Investment Banking has also shown growth potentials via several successful deals worth hundreds of millions of dollars, such as advisory service for offering 78.38 million shares of Vietnam Dairy Products Joint Stock Company (VNM – HOSE); advisory service for the sale of shares of Hau Giang Pharmaceutical JSC (DHG - HOSE); private placement advisory service for No Va Land Investment Group Corporation (NVL - HOSE) under the book building method

By the end of 2016, SSI has had 3 associated companies which are the The PAN Group (PAN - HOSE), Vietnam Fumigation Joint Stock Company (VFG - HOSE) and Dong Nai Port Joint Stock Company (PDN - HOSE), with positive business results, contributing to the consolidated income of the entire company.

SSI continued to ensure security for liquidity management, without any risks occurring.

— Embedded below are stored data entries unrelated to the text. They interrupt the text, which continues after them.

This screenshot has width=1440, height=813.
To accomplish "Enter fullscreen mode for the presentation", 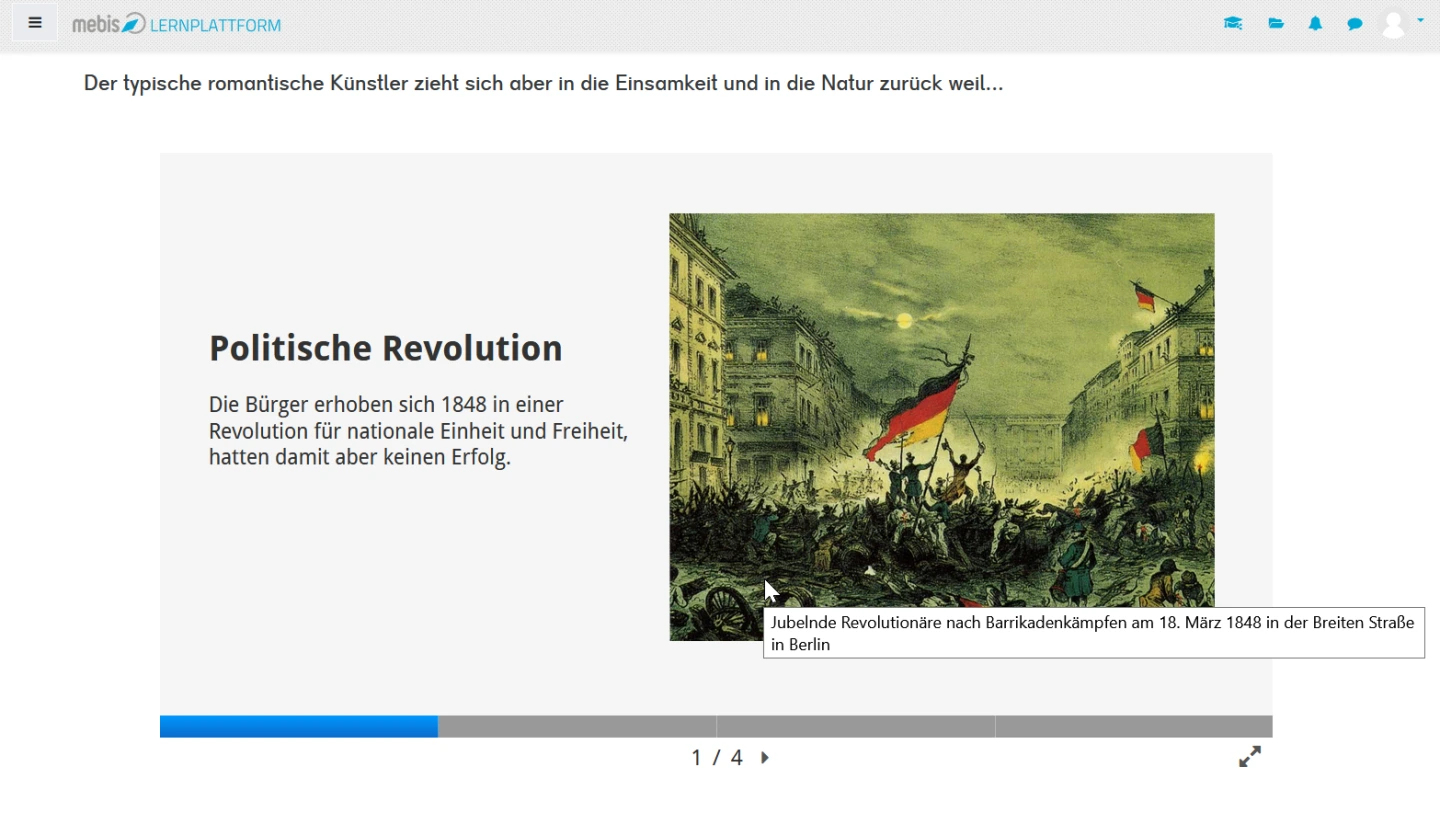I will tap(1250, 757).
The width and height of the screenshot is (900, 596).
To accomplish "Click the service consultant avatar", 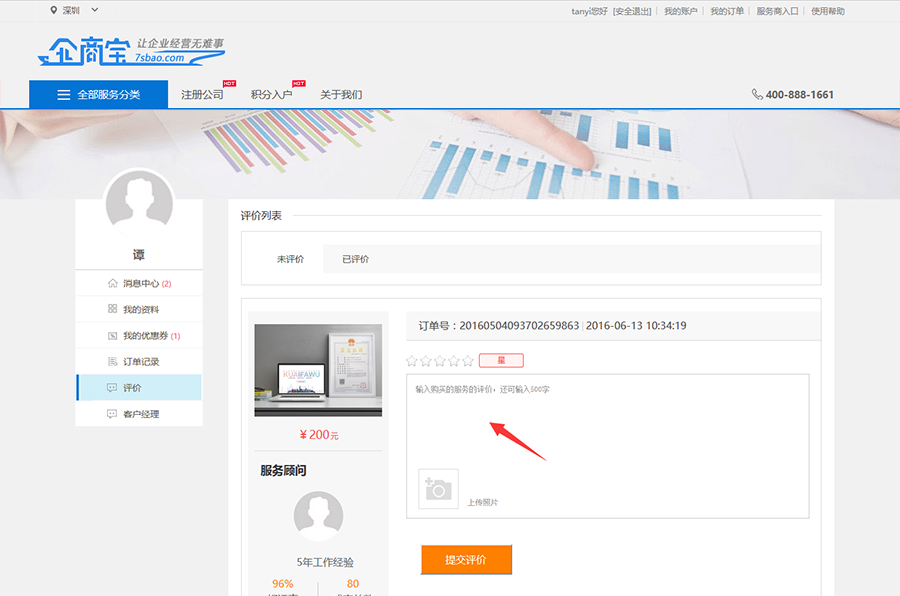I will (318, 516).
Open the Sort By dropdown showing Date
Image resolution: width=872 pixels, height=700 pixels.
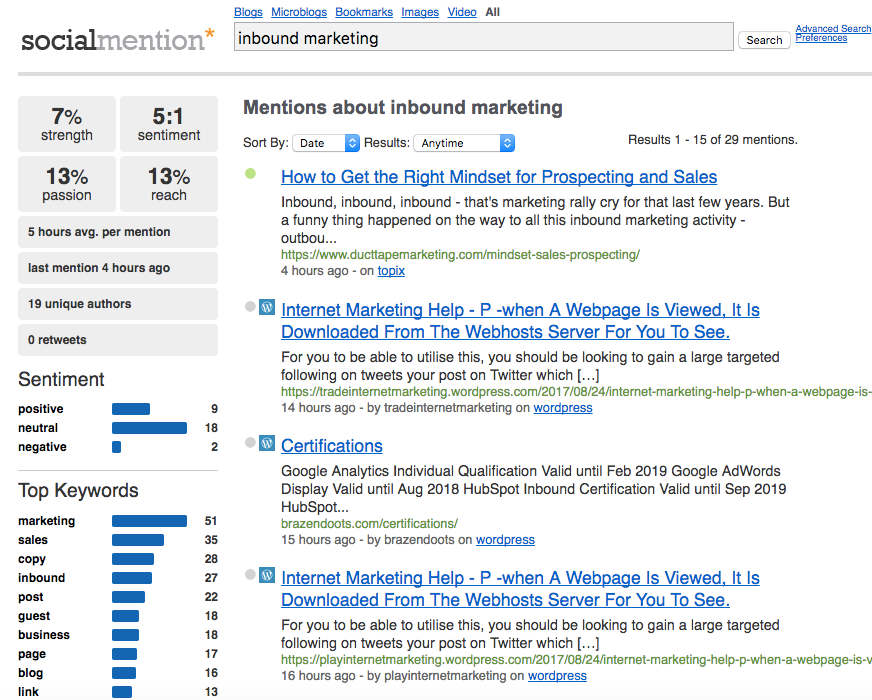pos(325,142)
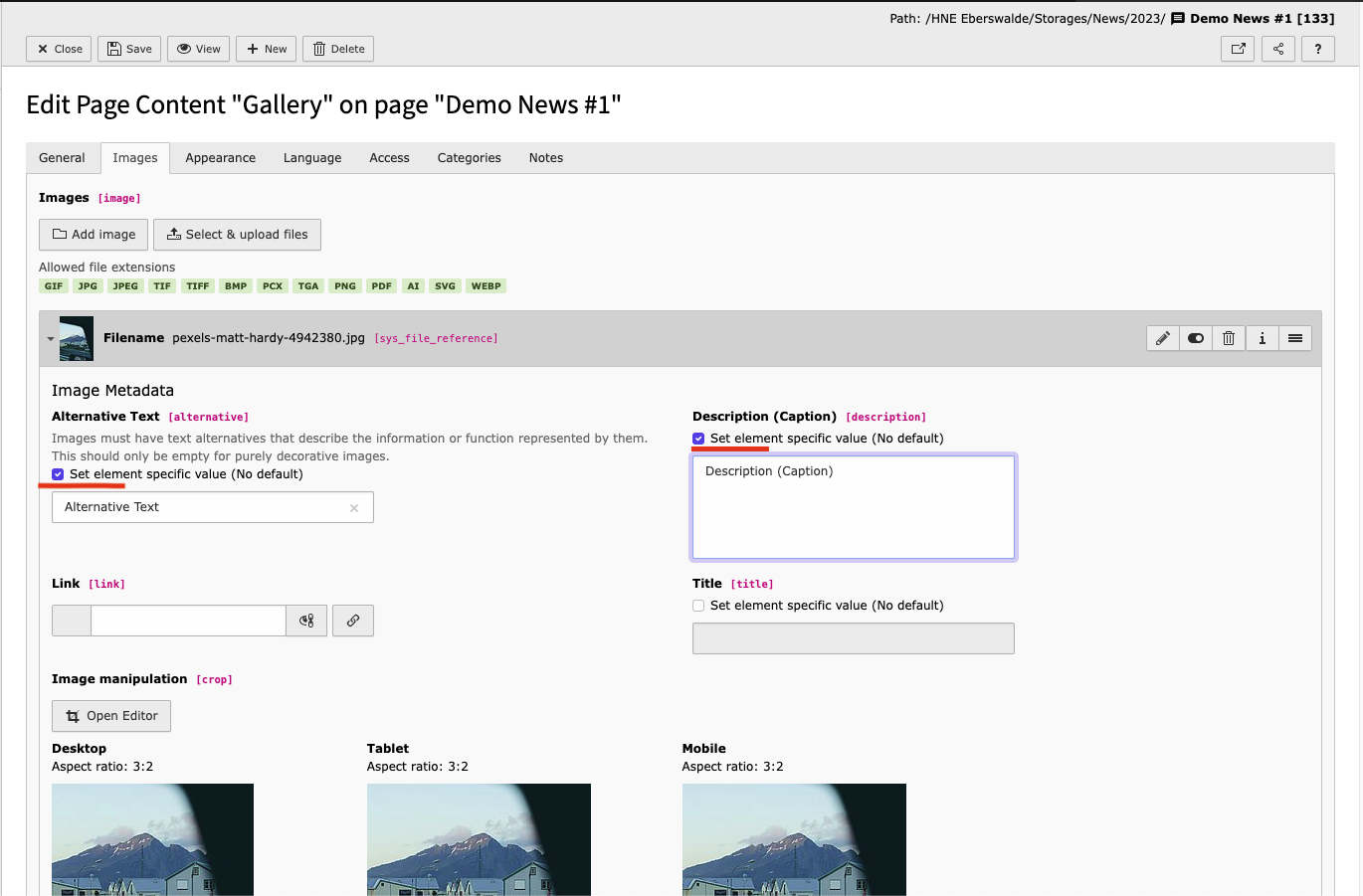Image resolution: width=1363 pixels, height=896 pixels.
Task: Toggle visibility of the image file reference
Action: (1196, 338)
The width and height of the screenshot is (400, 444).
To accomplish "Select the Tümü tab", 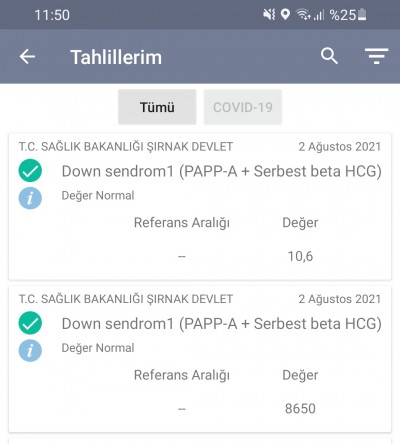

Along with that, the support system, which was coordinated smoothly, with specific strategies and solid operations, well-invested technology infrastructure, also contributed to the achievements of 2016.



In 2017, there will be unpredictable events on a global scale. Macro-economic will face the challenges of inflation and exchange rates. The domestic market is not big enough due to weak purchasing power and the average income per capita of only USD 2,215. Even if more resources are directed towards the domestic market in 2017, it’s still unlikely that we will see a breakthrough.

In 2017, the National Assembly has announced the GDP growth target of 6.7%, together with macro-economic stability and social security. In order to achieve this target, the Government is moving steadily towards building an enabling Government model. The business community believes that the decision to build an enabling, transparent Government which acts to serve the people and businesses will not only stop at the Government but also become the guideline for all other Central and local agencies, authorities. They will do as they say and make it as convenient as possible for businesses and people to operate legal businesses and contribute to the country’s development.

The stock market will become more attractive for investors by enhancing the transparency of the market and the strictness of audit standards so that investors can properly consider and compare investment decisions. Raising market ranking is an important factor in attracting foreign investment in 2017, meeting all the requirements of an emerging market: free money flow transfer, easing the ownership ratio of foreign investors, minimum liquidity and market capitalization.

SSI steps into the year 2017 with innovative activities which enhance competitiveness, building a business plan suitable for the 4th scientific and technological revolution and global integration. SSI is also fulfilling the mission of “connecting capital to opportunities”, focusing on improving the quality of human resource, building business culture, complying with the law and business management regulations in the best ways possible.